We have cluster of 6 nodes with aerospike-community 3.4.0. We upgraded 1 node to 3.5.14 enterprise on last Thursday. It started on Friday and from that time we have migration process started and our service that massively reads from aerospike have poor perfromance.
In Zabbix at memory usage graph we can see that right after restart we have massive cached memory usage
We use client library (Java) is 3.0.35.
All our java services that read from aerospike (20K reads per second) have troubles with performance after migration started.
Updating to 3.1.3 doesn’t improve things.
Why migrations are so long?
Why it affects performance of all cluster?
We need to upgrade 5 more servers and every upgrade goes for 1 week of bad performance.
Migrations involve background process of migrating data to other nodes, a longer running task thats is throttled down. But, during migration since the migrating data is taking away slice of your normal read/write throughput, you would see the normal read/write transaction throughput a notch lower. The migrations could be tunes so that it could run slower/faster based on what you are trying to achieve.
I think the real question is: why are all these migrations happening when essentially a node is restarted that already has the data? Or doesn’t that work when moving from community to enterprise?
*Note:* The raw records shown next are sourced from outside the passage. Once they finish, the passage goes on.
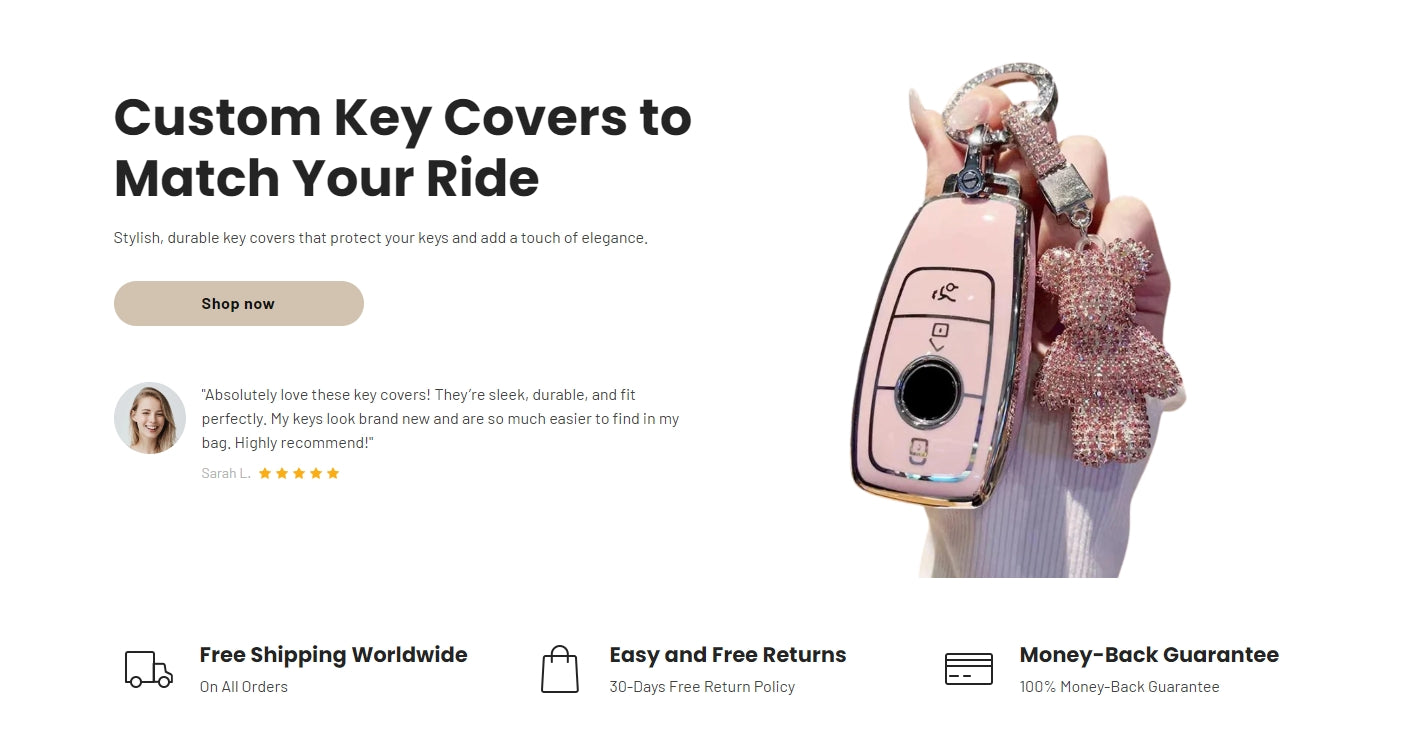1424x741 pixels.
Task: Click the Shop now button
Action: pos(238,303)
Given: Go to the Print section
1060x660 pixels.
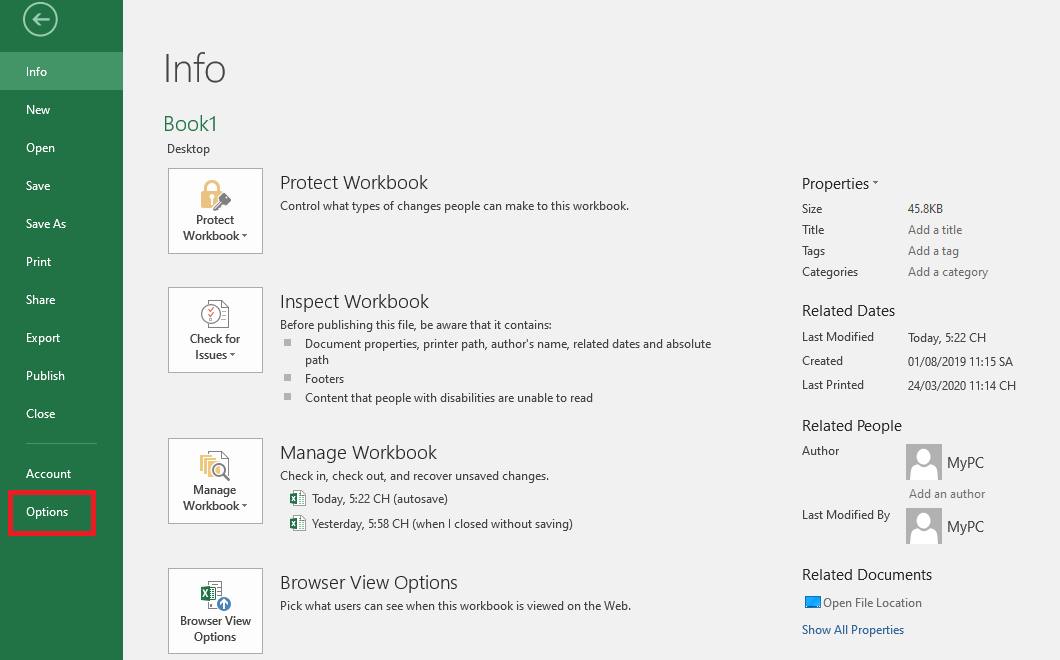Looking at the screenshot, I should pyautogui.click(x=39, y=262).
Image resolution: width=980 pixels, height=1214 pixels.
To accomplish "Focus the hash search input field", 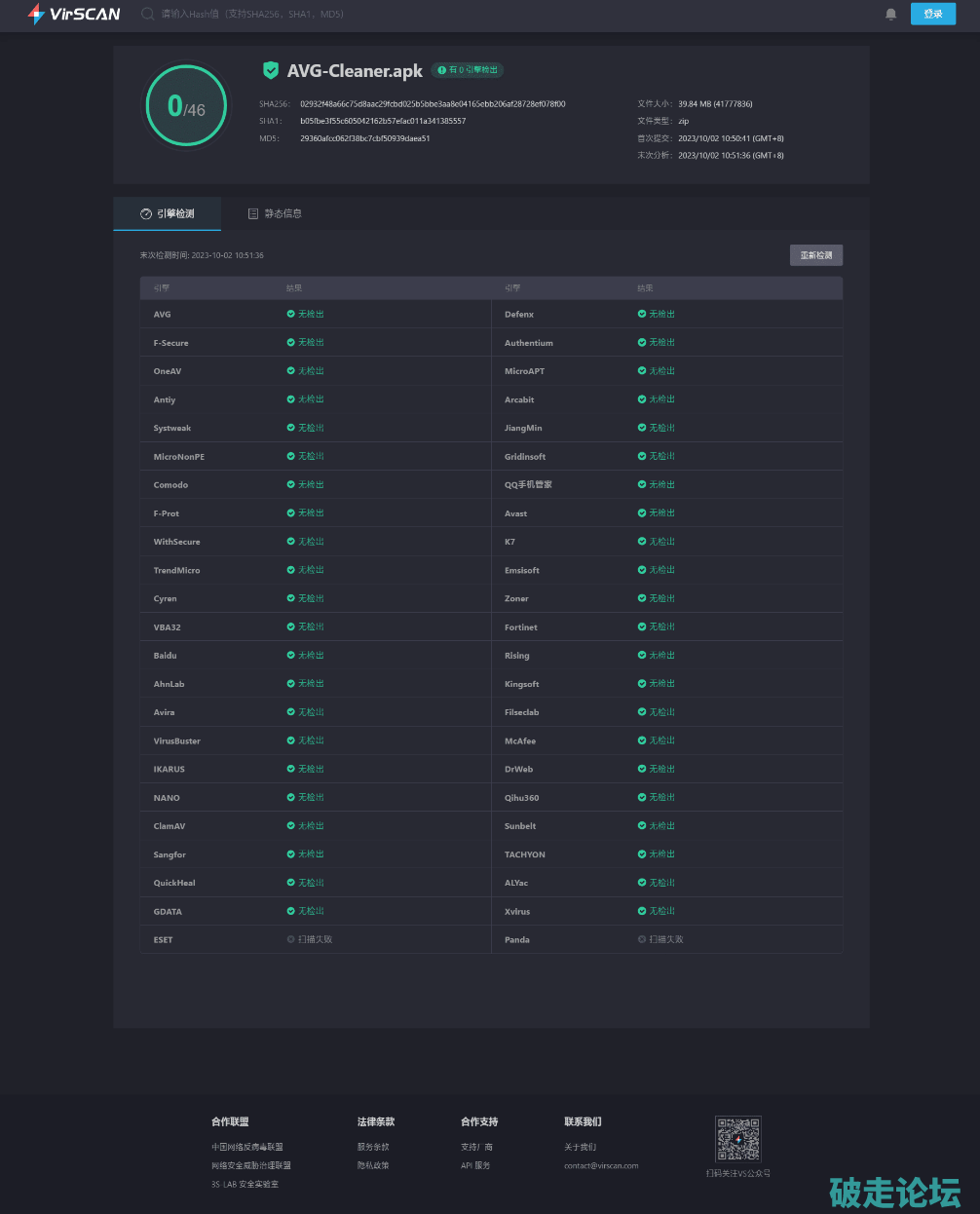I will click(x=292, y=14).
Well a bit of good news here, as of 3.5.8 “Migration performance improved by modifying initial partition balancing scheme for nodes joining a cluster”. This will drastically reduce the amount of time for migrations to complete.
This is a light load, can you describe your server hardware?
Number of nodes in the cluster?
Cloud provided hosts or bare metal hosts?
Number of CPUs per CPU Socket and number of CPU sockets?
Type of storage (SSD, HDD)?
If bare metal, is there a RAID controller?
If bare metal and SSD, make/model of SSDs?
How much RAM?
Other details that may be useful?
Can you provide your aerospike.conf?
What is your SLA?
Migrations will increase the number of IOPS on your storage, it will also disturb any temporal locality provided by the post write queue (cache).
When the node returns we need to resync its partitions with other nodes who may now have newer version of the records.
Recommended setting for service-threads and transaction-queues is same as number of CPU cores. Can you please try with this modification and let us know how your throughput has changed?